The considerations:-

  1. Edging – leave the edge of petals the colour of the paper.
  2. Curls on leaves and petals – where two lines cross and the top and underside  of a leaf/petal are in view, use lights and darks to differentiate the two.
  3. Underpainting with yellow, an essential part of floral art, which you can then work wet on wet or in glazes.
  4. Using Gum Arabic – some leaves have a wonderful waxy quality and shine. Use Gum Arabic to achieve the shine – you can water the gum down slightly, if you apply it too thickly it will dry unsmoothly.
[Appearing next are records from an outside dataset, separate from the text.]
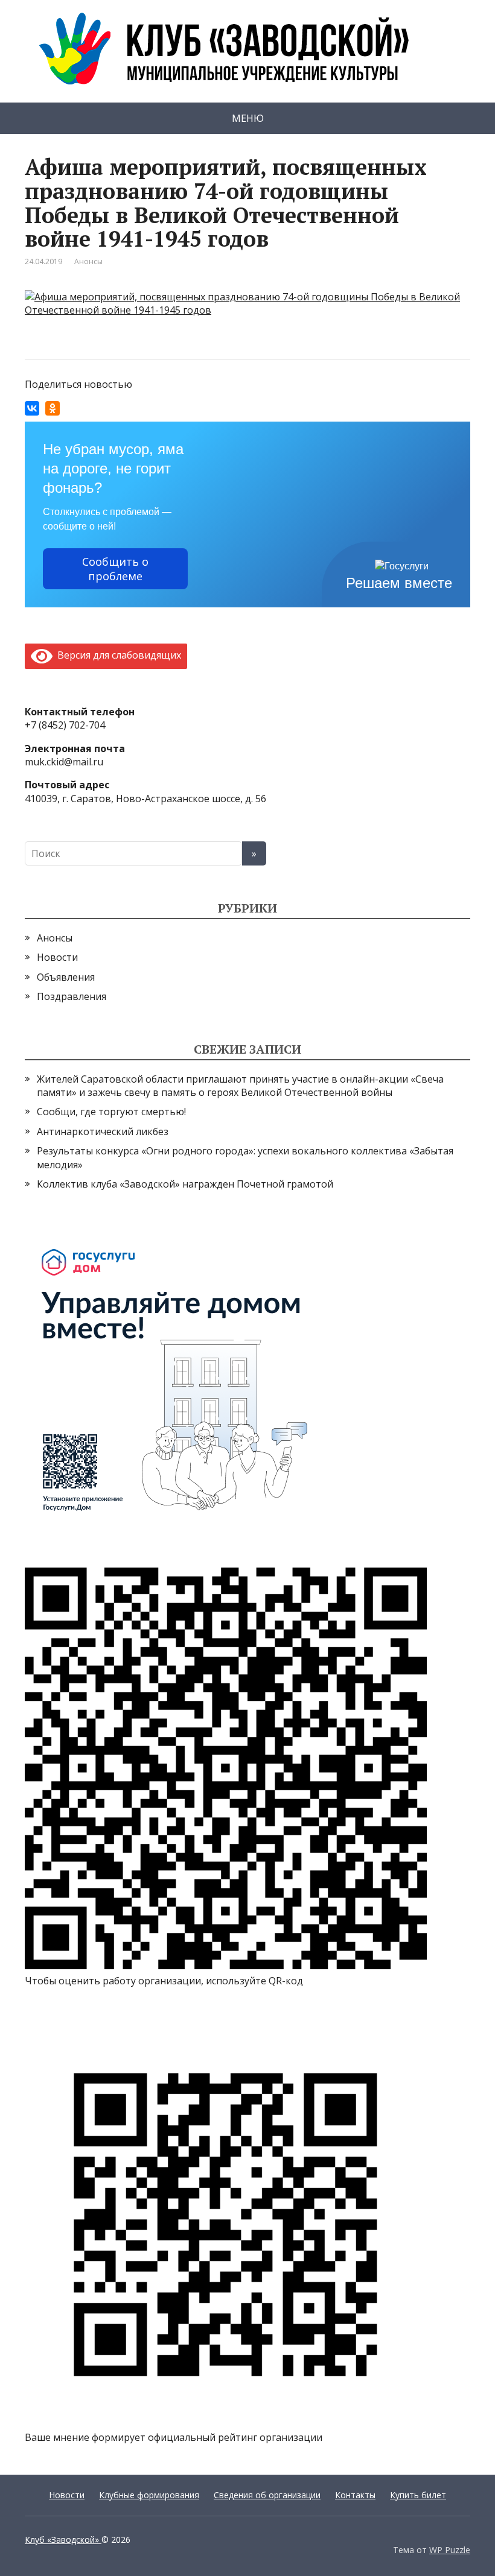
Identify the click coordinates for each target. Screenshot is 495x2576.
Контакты (355, 2495)
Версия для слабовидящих (117, 655)
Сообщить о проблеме (115, 568)
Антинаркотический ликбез (102, 1131)
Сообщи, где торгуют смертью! (111, 1111)
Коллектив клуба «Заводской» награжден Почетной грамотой (185, 1184)
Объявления (66, 977)
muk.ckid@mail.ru (64, 761)
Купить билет (418, 2495)
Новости (57, 957)
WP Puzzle (449, 2549)
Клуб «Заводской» (63, 2539)
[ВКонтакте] (32, 408)
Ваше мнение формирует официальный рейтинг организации (173, 2437)
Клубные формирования (149, 2495)
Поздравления (71, 996)
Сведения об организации (267, 2495)
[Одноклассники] (52, 408)
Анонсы (88, 261)
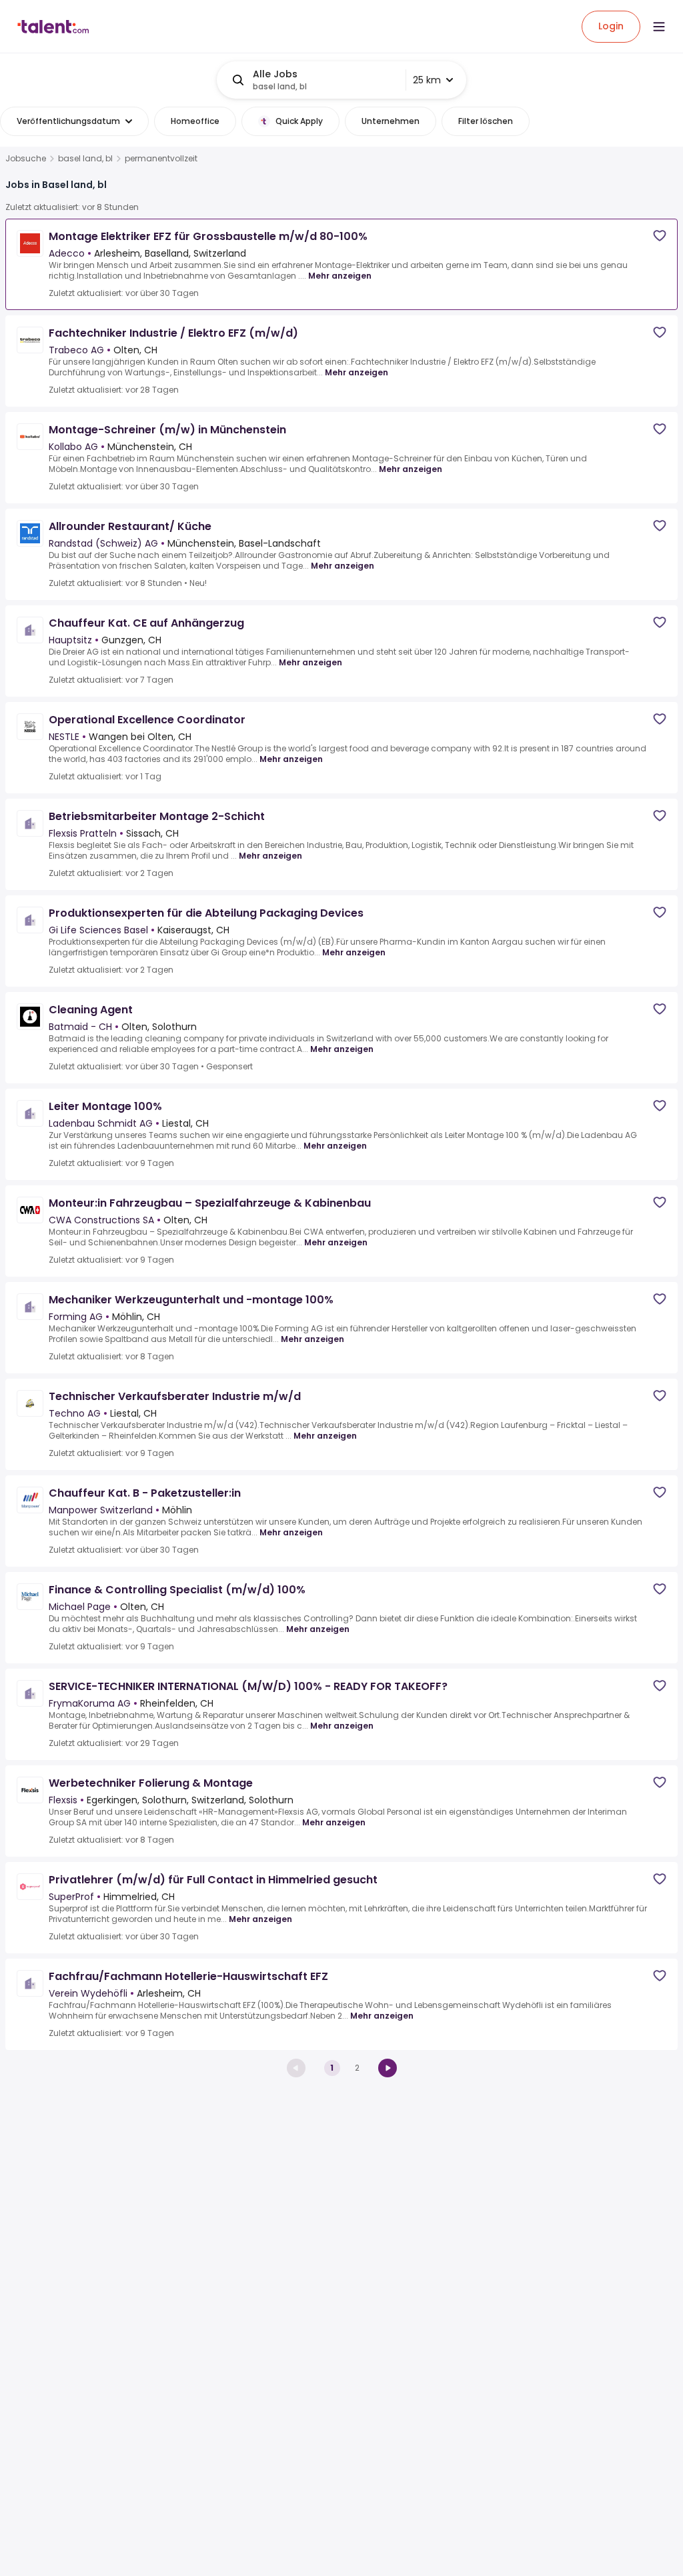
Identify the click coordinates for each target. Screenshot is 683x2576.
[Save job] (659, 235)
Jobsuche (25, 159)
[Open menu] (659, 27)
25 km (427, 80)
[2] (387, 2068)
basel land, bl (85, 159)
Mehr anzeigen (340, 275)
  5. Fibonacci Numbers – If you know this sequence of numbers it makes it rather more easy to count how many petals occur in each layer of petals in a round headed flower like a camellia. Sequence: 1, 2, 3, 5, 8, 13, etc, add the previous two numbers together to get the next amount. Pine cones, pine apples, sunflower heads are good examples too.
  6. Approach – Vignette, no boundary to painting, or put the plant in its natural habitat, using complimentary colours that fade into the background, using wet on wet and light tones of colour.
  7. Layout for your drawing – Put the flower in a vase or any container that keeps it fairly upright, the best way to display a flower is if it appears “growing” – in my opinion and experience that is a good way to represent floral art.
  8. Lines – use a watercolour pencil, pencil lines have to be erased as you work (which I do but it is not really the most practical way to work). Using watercolour pencils – the pencil will dissipate into the water you add.
  9. Veins on leaves – Underpaint leave with yellow, apply your green colours (not one green, you can to make depth in this and using a body of colour instead of one will give your painting palette depth), let them soak into  the paper, take a pencil and mark out the lines of the veins. 

I used a combination of the above techniques in my painting.